We are grateful to Catherine Lampert for her kind assistance with the cataloguing of the present work.

‘I don’t see how anyone can be over-perfectionist. If you’ve got an idea, you’ve got to get it down. Sometimes you think you’ve got it there, but if you’re not careful you go too far and straight to paint another picture. Stopping has nothing to do with putting highlights in or gloss of hair. In most of the pictures it seems to have been the case that they had to go through a revolution before getting there.’
Euan Uglow

Part of a generation of painters who countered the prevailing drift and resisted the pull of abstraction, Uglow turned his attention to still life, landscape and, perhaps most significantly, depictions of the nude form in order to push the boundaries and definitions of figurative painting through his own disciplined aesthetic.

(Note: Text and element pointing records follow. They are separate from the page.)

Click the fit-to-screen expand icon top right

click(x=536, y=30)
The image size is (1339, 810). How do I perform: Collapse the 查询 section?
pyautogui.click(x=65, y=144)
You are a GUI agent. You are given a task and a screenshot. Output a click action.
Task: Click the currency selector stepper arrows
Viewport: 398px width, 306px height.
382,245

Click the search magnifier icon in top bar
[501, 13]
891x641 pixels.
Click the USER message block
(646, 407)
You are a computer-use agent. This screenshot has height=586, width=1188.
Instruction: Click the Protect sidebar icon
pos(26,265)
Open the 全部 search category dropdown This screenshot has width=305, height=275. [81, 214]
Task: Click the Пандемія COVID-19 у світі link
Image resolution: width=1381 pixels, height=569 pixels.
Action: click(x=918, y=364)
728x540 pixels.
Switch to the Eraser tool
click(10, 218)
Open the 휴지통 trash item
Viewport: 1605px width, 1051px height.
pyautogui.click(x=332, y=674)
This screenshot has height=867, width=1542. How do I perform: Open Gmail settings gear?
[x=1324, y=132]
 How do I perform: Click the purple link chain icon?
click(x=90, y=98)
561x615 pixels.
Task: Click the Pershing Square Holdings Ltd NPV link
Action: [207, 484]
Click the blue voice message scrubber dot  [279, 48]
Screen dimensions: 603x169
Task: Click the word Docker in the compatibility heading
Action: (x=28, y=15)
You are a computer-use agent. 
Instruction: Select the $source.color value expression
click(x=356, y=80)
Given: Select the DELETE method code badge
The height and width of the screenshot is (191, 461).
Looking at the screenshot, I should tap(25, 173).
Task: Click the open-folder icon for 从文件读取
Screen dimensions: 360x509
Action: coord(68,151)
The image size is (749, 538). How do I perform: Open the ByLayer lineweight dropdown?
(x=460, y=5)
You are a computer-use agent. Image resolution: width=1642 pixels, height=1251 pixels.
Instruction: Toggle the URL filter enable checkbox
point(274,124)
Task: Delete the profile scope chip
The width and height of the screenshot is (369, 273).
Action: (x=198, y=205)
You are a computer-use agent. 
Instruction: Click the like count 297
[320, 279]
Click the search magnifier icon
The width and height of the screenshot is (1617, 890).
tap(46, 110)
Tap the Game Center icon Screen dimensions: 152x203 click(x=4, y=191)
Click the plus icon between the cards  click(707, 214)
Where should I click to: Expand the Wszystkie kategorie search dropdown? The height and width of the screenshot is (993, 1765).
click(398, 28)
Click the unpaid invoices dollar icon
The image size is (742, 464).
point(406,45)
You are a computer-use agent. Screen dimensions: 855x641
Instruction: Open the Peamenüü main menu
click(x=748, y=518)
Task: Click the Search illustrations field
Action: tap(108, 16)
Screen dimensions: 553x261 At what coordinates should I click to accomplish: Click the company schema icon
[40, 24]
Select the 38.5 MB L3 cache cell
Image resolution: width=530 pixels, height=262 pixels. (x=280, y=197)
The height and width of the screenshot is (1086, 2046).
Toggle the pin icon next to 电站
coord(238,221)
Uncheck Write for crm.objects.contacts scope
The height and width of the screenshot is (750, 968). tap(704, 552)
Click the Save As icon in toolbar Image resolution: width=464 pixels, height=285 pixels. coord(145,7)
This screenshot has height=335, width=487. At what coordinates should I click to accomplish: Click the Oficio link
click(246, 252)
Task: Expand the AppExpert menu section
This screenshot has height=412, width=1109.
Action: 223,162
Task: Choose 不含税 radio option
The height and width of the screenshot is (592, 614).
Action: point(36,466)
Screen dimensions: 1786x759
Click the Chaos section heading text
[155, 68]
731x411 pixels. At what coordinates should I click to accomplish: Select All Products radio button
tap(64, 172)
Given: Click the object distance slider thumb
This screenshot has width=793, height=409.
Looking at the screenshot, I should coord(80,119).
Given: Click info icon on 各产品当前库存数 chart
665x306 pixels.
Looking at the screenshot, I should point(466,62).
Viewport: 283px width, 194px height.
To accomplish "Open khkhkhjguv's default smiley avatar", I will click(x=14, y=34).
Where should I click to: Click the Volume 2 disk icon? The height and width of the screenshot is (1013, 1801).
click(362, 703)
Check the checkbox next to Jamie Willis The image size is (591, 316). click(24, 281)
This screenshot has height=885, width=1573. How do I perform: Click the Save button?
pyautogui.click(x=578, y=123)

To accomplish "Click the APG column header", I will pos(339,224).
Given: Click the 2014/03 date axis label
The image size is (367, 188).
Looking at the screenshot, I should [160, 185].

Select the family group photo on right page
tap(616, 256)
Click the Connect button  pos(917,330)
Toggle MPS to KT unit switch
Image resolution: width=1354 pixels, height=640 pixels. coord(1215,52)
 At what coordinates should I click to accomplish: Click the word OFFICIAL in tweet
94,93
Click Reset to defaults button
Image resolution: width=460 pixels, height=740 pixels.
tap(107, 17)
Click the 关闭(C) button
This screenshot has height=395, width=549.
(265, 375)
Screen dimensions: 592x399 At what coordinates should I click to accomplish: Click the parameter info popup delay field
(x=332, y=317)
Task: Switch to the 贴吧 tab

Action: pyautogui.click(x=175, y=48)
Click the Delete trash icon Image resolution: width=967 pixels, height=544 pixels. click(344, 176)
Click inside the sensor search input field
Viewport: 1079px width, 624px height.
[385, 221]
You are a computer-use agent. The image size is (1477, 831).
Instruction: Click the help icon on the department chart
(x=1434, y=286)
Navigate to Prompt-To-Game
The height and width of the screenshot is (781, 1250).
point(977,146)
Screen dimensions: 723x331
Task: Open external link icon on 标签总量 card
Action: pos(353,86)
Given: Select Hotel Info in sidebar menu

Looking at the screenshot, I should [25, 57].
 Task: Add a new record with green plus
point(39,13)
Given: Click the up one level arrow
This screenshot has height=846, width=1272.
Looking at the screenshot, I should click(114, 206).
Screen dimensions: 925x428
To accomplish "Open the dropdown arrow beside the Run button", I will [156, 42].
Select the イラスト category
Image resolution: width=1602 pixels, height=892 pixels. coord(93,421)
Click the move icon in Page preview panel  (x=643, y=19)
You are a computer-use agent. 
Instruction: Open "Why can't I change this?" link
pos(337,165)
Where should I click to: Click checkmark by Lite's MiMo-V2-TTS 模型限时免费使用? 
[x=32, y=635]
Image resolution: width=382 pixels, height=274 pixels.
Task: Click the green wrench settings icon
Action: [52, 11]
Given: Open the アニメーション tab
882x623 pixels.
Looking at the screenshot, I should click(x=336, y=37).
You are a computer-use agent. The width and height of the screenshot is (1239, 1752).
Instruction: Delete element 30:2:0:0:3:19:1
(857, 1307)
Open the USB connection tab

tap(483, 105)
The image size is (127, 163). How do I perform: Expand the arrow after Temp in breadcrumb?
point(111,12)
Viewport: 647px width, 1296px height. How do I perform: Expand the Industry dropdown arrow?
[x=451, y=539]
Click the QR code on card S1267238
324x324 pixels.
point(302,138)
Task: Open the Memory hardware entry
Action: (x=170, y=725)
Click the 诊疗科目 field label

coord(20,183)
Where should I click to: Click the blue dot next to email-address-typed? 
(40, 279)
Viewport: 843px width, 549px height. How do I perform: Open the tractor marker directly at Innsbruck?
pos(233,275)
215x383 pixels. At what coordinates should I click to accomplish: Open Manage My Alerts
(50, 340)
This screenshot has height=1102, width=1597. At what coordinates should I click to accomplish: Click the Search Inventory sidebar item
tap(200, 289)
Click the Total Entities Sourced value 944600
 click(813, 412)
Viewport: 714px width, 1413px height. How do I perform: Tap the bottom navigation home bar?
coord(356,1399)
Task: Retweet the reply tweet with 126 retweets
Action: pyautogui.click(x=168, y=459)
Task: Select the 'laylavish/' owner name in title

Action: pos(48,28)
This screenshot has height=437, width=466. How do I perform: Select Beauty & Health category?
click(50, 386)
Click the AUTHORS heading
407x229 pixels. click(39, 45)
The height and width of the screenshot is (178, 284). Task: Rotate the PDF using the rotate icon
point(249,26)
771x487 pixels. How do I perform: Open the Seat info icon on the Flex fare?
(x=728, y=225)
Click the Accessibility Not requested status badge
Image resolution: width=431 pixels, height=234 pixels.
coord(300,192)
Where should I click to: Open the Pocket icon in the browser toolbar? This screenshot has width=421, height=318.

Studying under William Coldream first at Camberwell School of Art from 1947 until 1950, then at the Slade between 1951 and 1954, the two developed a close friendship and a similarly exacting system of constructing their paintings with the use of an architecture of small markings.

With carefully structured figures and lifelike palettes, you could be forgiven for believing that Uglow’s works are exact representations, forensic studies into the physiognomy and character of the sitter. In his own words, however, Uglow stated:

‘I’m painting an idea not an ideal… I’m trying to paint a structured painting full of controlled, and therefore potent, emotion. I won’t let chance be there unless it’s challenged.’
Euan Uglow

His remarkable diligence and focus are not, therefore, an examination of an individual and all that they encompass, but a calculated examination of a human figure. Removed from the sitter’s femininity and personal identity, Uglow presents us with an unencumbered study of the human form.